DALLAS – Go out after dark and look above the southern horizon, near the red star Antares in the constellation Scorpius. There, invisibly ensconced in a cluster of old stars, lies a planet that has existed since nearly the beginning of time.

Astronomers announced Thursday that they had discovered a planet almost 13 billion years old, placing it within 1 billion years of the big bang that created the universe. Had life ever arisen on the planet – an unlikely event, scientists say – it would have witnessed most of the universe’s history, including the birth of Earth about 5 billion years ago.

The discovery is “a stunning revelation,” astronomer Alan Boss said during a NASA news briefing in Washington, D.C. A report on the finding appears in Friday’s issue of the journal Science.

At 7,200 light-years (40 million billion miles) from Earth, the planet is also the farthest known.

Scientists have found 117 other planets outside the solar system, but most of those orbit ordinary sunlike stars in the cosmic neighborhood. The newfound planet orbits a bizarre pair of burned-out stars known as a white dwarf and a pulsar.

For the last decade, astronomers suspected that the system also must contain a third object. But only now have they been able to calculate its mass – two or three times that of Jupiter.

New observations from the Hubble Space Telescope pinned down the planet’s identity, said Steinn Sigurdsson, an astronomer at Pennsylvania State University who led the research team.

Hubble helpful

“There were a lot of little pieces missing, and the Hubble data just snapped them into place,” he said.
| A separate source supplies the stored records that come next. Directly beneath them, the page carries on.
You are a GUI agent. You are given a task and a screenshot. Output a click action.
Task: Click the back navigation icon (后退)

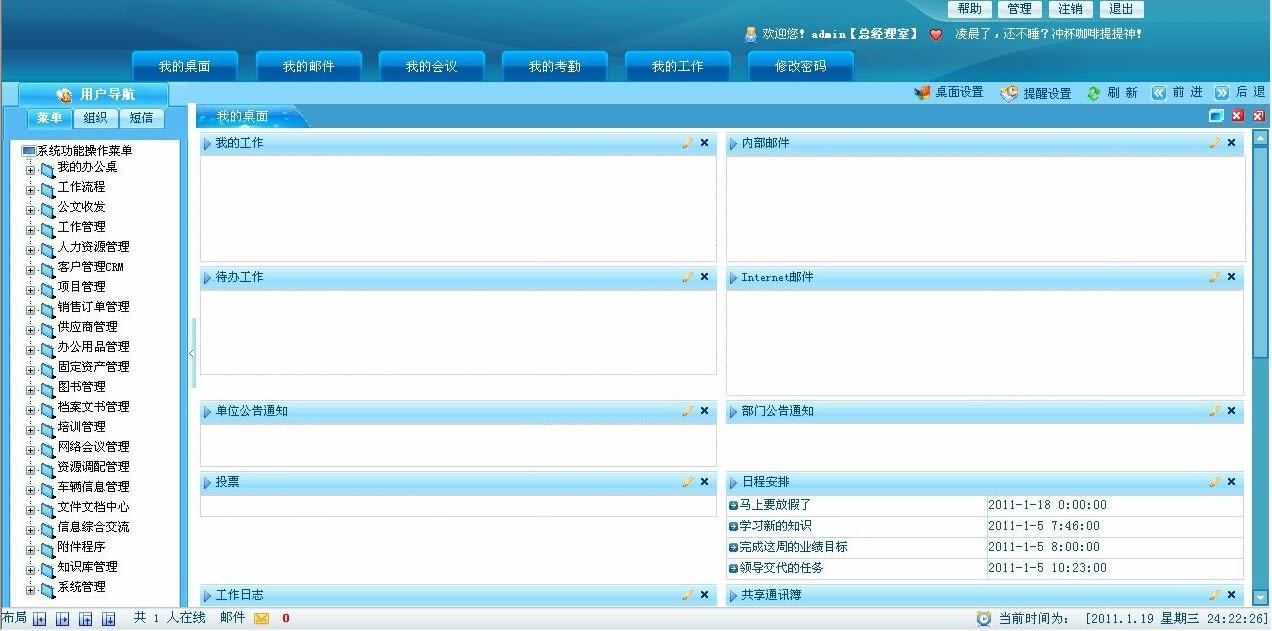click(1221, 93)
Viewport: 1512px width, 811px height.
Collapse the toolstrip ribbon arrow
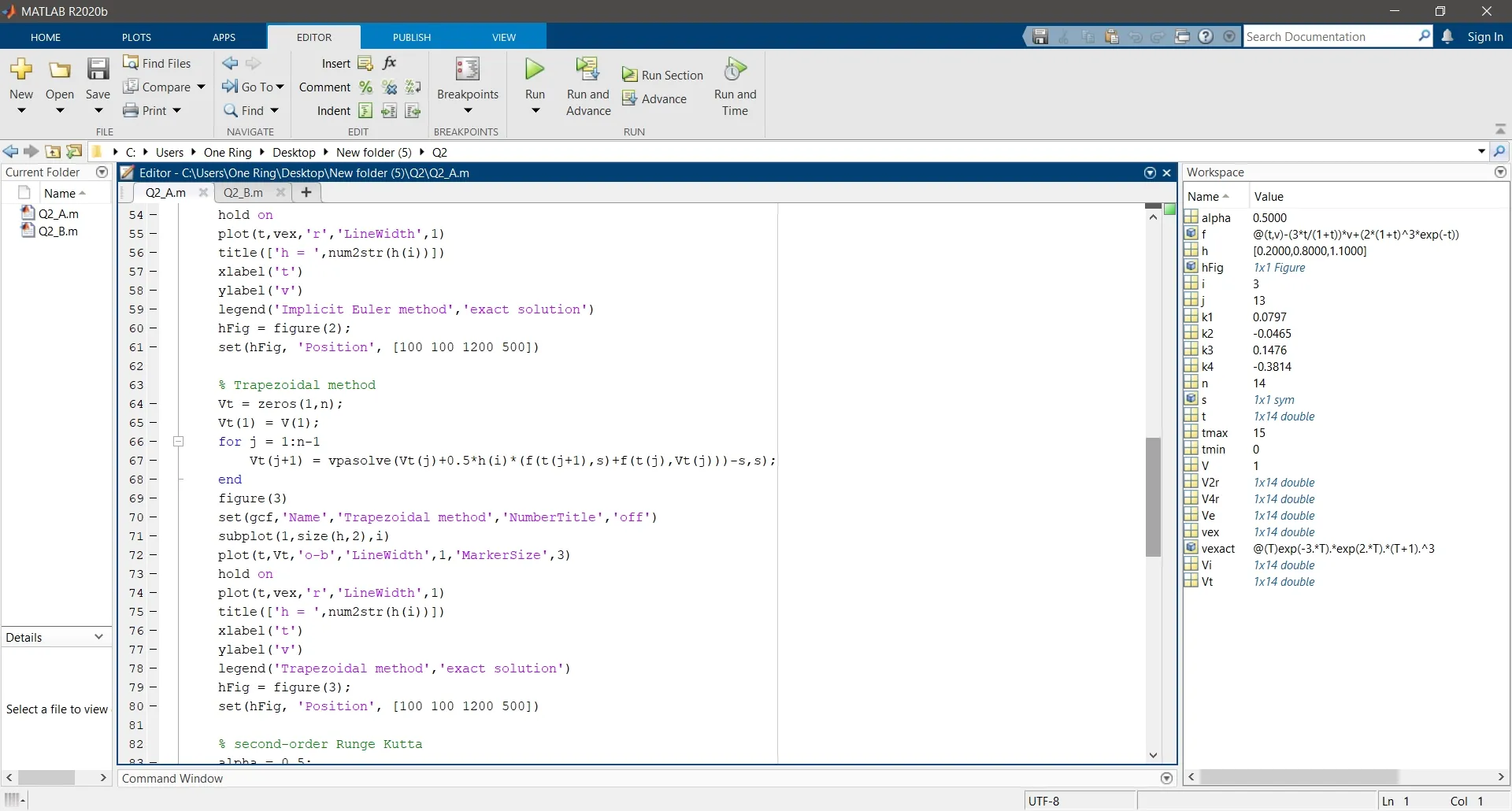point(1500,129)
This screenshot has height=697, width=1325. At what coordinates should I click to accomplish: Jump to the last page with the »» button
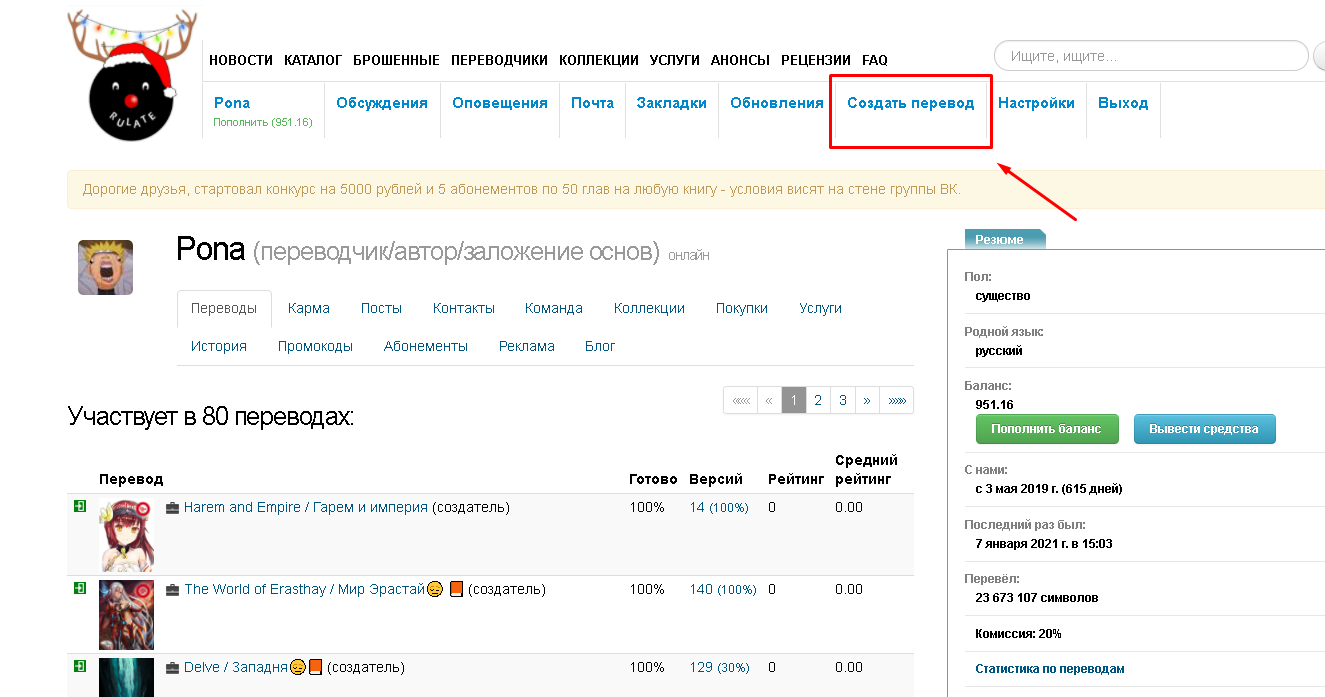pos(897,400)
For the first time, the Hubble pictures revealed the color and temperature of the white dwarf star. Astronomers then calculated its mass and the tilt of its orbit, which in turn pinned down the planet’s orbit and mass.
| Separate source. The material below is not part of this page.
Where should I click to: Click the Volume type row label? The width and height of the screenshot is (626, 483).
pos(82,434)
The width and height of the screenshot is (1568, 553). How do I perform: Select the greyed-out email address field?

The planet is far too faint to photograph directly, said Harvey Richer, an astronomer at the University of British Columbia in Vancouver. But its discovery suggests that planets could be abundant elsewhere.
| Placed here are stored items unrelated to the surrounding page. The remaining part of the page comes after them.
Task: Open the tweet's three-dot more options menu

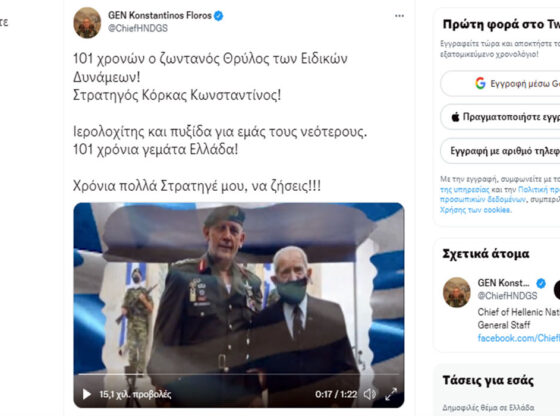Action: coord(399,16)
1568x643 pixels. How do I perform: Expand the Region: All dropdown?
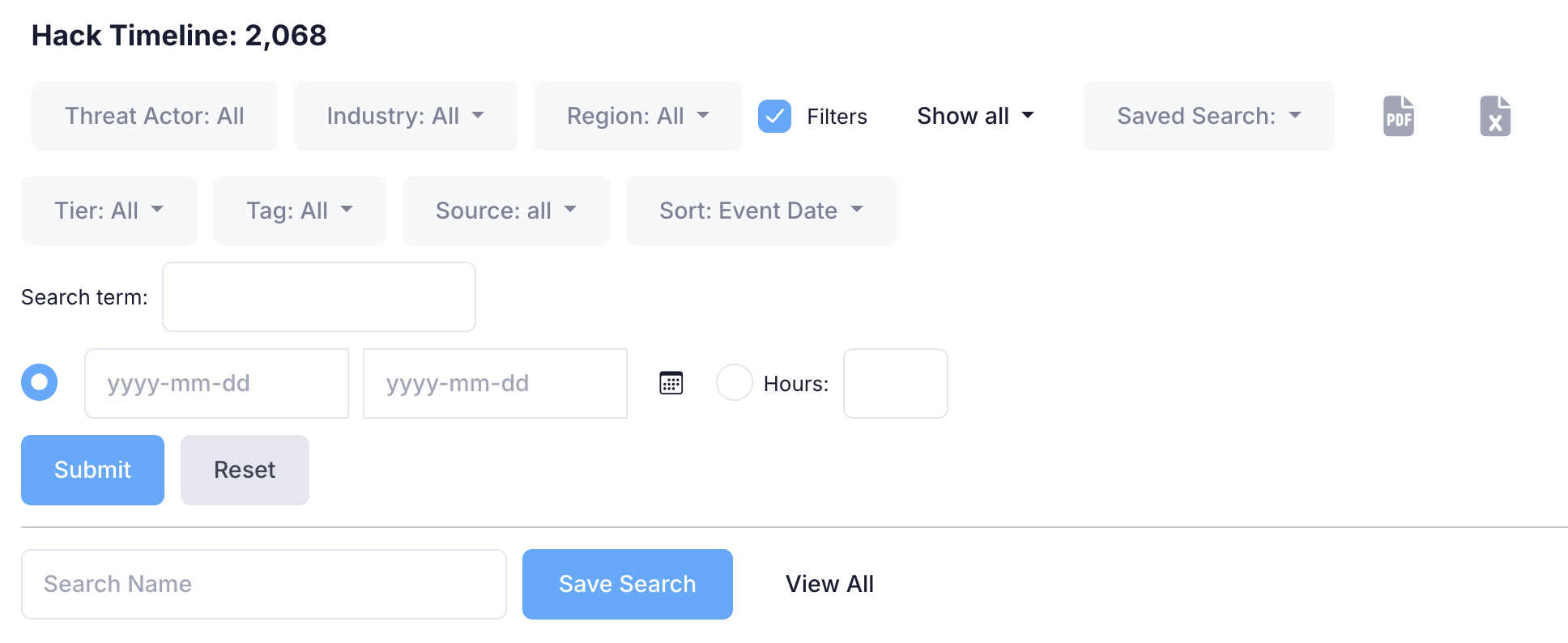point(637,116)
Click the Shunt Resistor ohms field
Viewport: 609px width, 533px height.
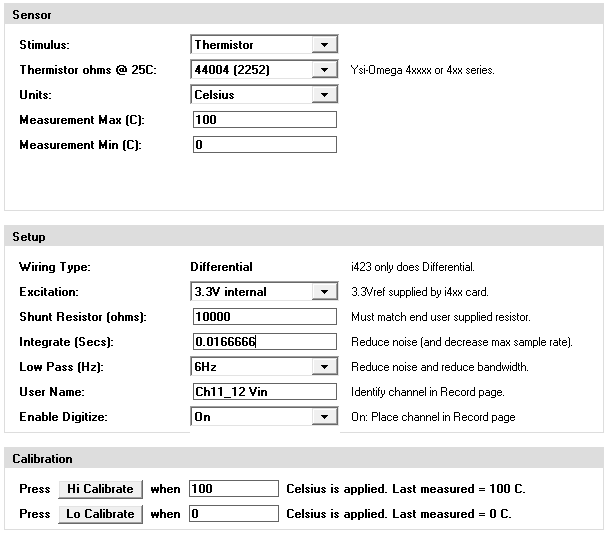pos(264,317)
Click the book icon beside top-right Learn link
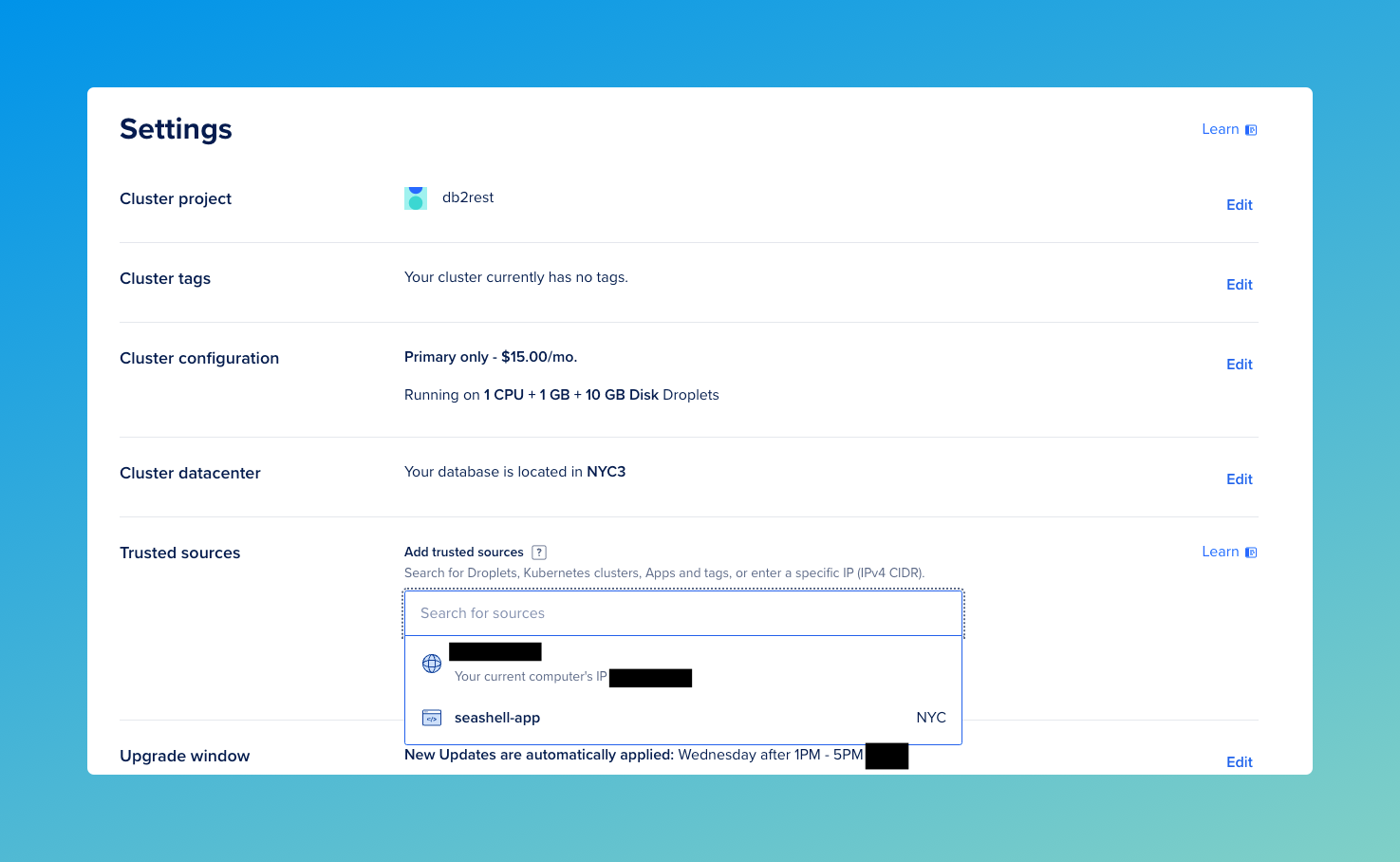This screenshot has height=862, width=1400. pyautogui.click(x=1251, y=128)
“It would be nice to say the universe is full of very old planets, and it very well may be,” said Richer, another member of the team.

Surprisingly, the planet resides in a clump of old stars, a globular cluster known as Messier 4 or M4. If the planet is the same age as the stars, that places it back in a time when stars had yet to produce elements heavier than hydrogen and helium.

Each later generation of stars forged elements like iron, silicon and carbon, spewing them into space and providing the raw ingredients for planets to form.

But if the M4 planet were born 13 billion years ago, only hydrogen and helium would have been present, said Boss, of the Carnegie Institution of Washington. Scientists may now have to revise their ideas about what conditions are needed for planets to form, he said.

Mario Livio, of the Space Telescope Science Institute in Baltimore, added that the planet isn’t necessarily as old as the stars in M4.

“Being a theorist,” he said, “I can think of scenarios how the planet could have formed at a much later stage in the life of this cluster.”

In that case, he said, the important factor is not the age of the planet but that it managed to form and survive in such a rough-and-tumble environment.